Thanks to computer technology, the researchers did not damage the artifacts, writes CNN.
According to the University of Kentucky, among some of the texts, papyrologists discovered the works of the philosopher Epicurus, the poet Philodemus of Hadar, and the Latin text of Seneca the Elder.
The ancient Herculaneum papyri are considered to be among the most inaccessible damaged manuscripts. In the year 79, the eruption of Mount Vesuvius destroyed the ancient Roman city of Herculaneum, due to which nearly 1,100 papyrus rolls were charred and buried under a layer of ash.

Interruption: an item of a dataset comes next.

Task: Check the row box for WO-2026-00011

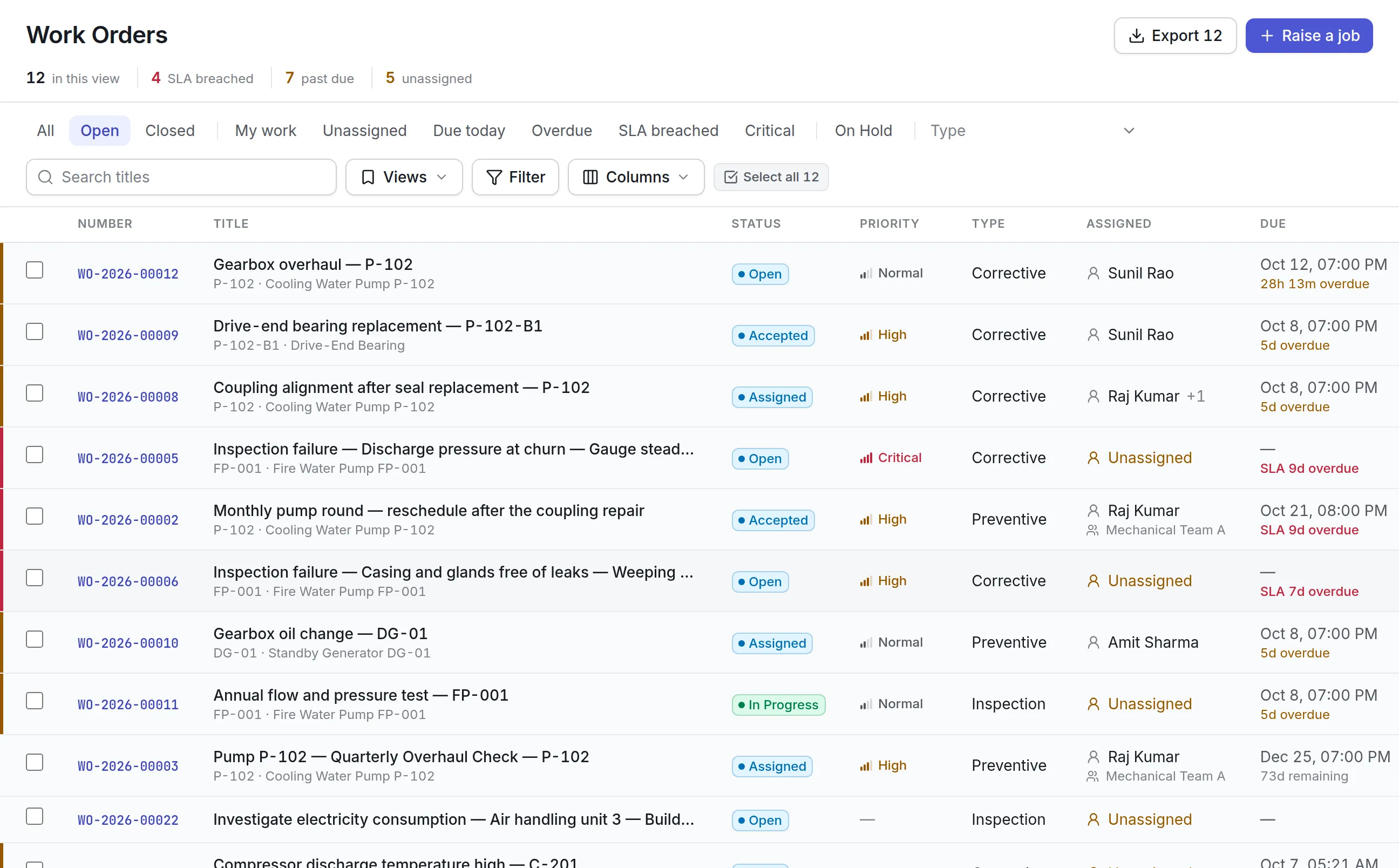Action: [x=35, y=701]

Photo: University of Kentucky |
Work on deciphering the scrolls was undertaken Luke Farritora computer science student at the University of Nebraska, Yusef NaderPhD student in biorobotics from the Free University of Berlin and Julian Schilligera robotics student at the Swiss Technical University of Zurich.
They used a “virtual unfolding” technique: in the process, the team used computer tomography, which worked like an X-ray for the deformed papyrus. Later, they virtually aligned the papers, and artificial intelligence read the ink.

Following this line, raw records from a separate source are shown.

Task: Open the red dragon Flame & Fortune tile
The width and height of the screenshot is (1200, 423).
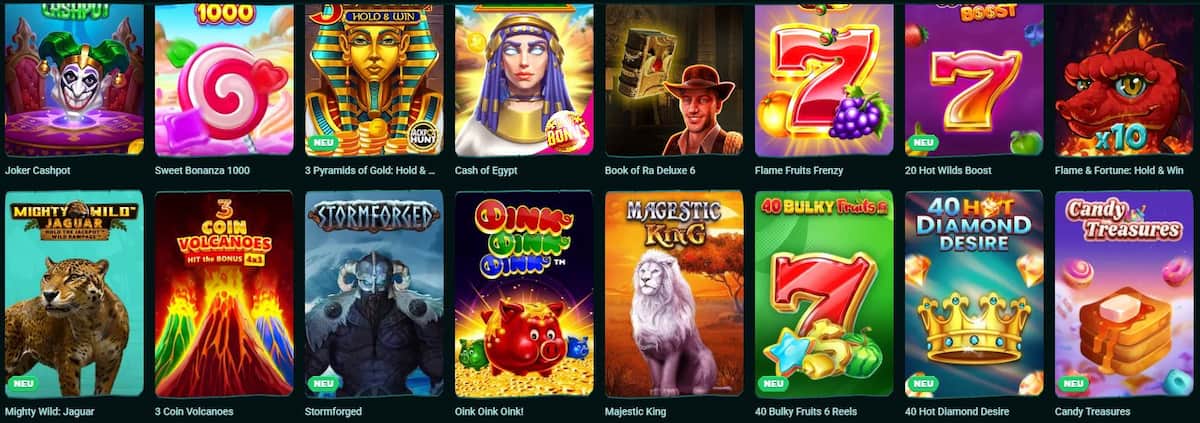Action: click(x=1124, y=79)
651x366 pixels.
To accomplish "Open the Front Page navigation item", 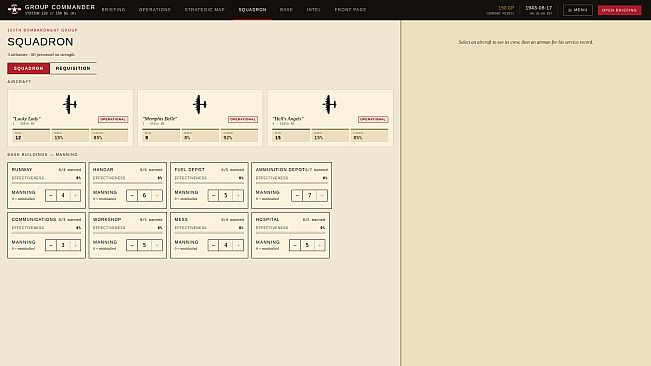I will (x=350, y=10).
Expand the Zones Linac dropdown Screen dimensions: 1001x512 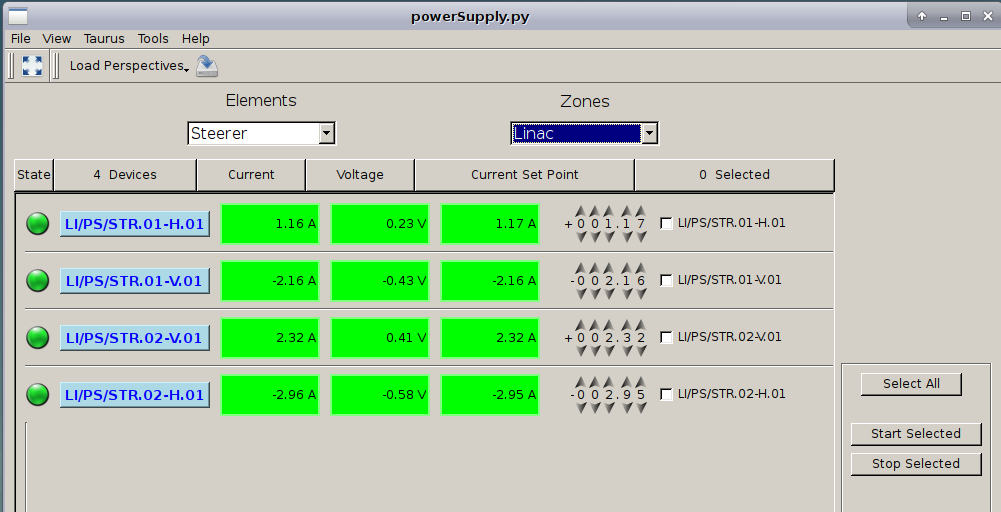(x=649, y=133)
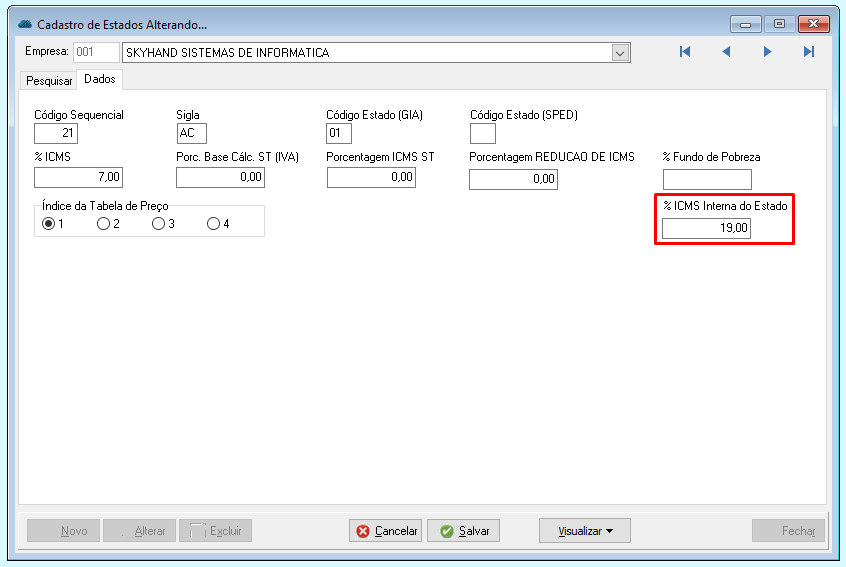Click the % ICMS Interna do Estado field
Screen dimensions: 846x567
(x=706, y=229)
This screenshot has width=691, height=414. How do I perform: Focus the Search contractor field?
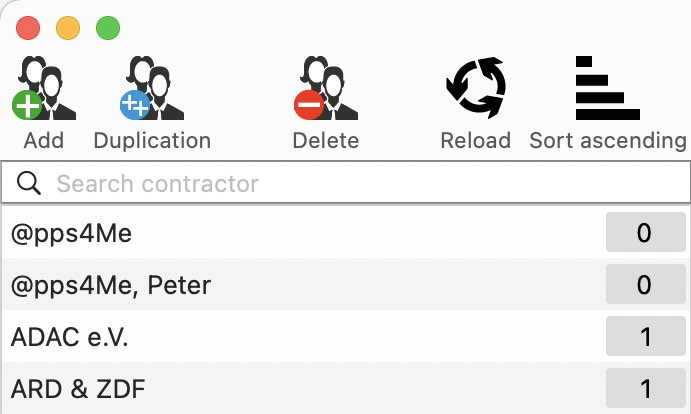(x=346, y=183)
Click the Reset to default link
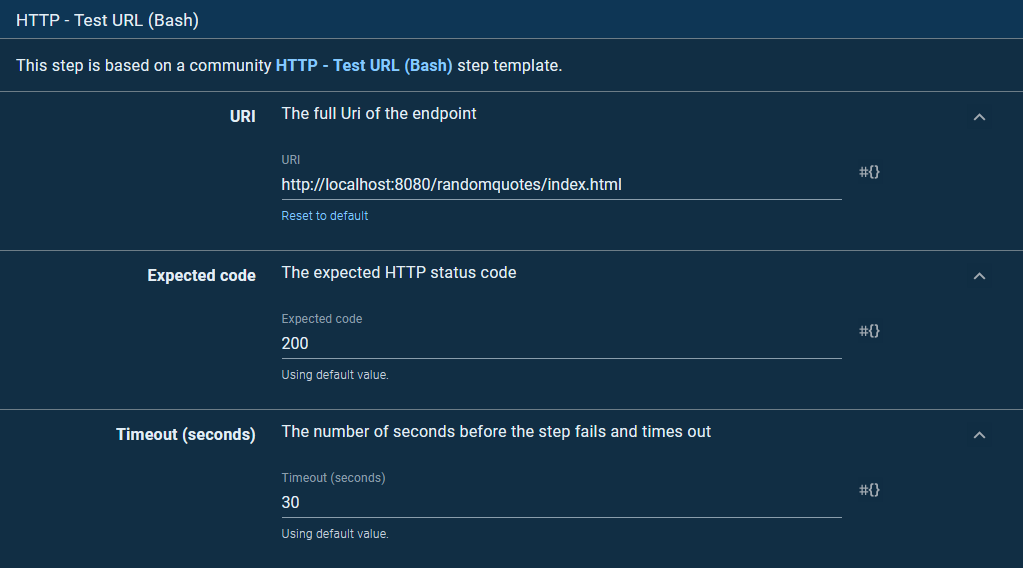The image size is (1023, 568). coord(324,216)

This is the first team that was able to decipher 85% of the characters from four passages of one papyrus.
“If you look at the level of vocabulary in these passages, there’s a really nuanced, intellectual conversation going on here. I’m just thrilled to be able to give scientists a full copy of these materials.”, – says the creator of the deployment method, Brent Seals. His laboratory has been deciphering texts for 20 years.
Previously, people also tried to decipher the scrolls, but the work did not bring great results. Only in the 19th century, about 300 papyri were separated by machine and some fragments were found, but the text remained illegible.
According to the Vesuvius Challenge, more than 2,000 symbols and some complete passages of texts have already been deciphered.
“It’s incredibly exciting to know that these things are now available and that we have a mechanism to read them — it’s going to create a whole field of classical studies.”says Brent Seals.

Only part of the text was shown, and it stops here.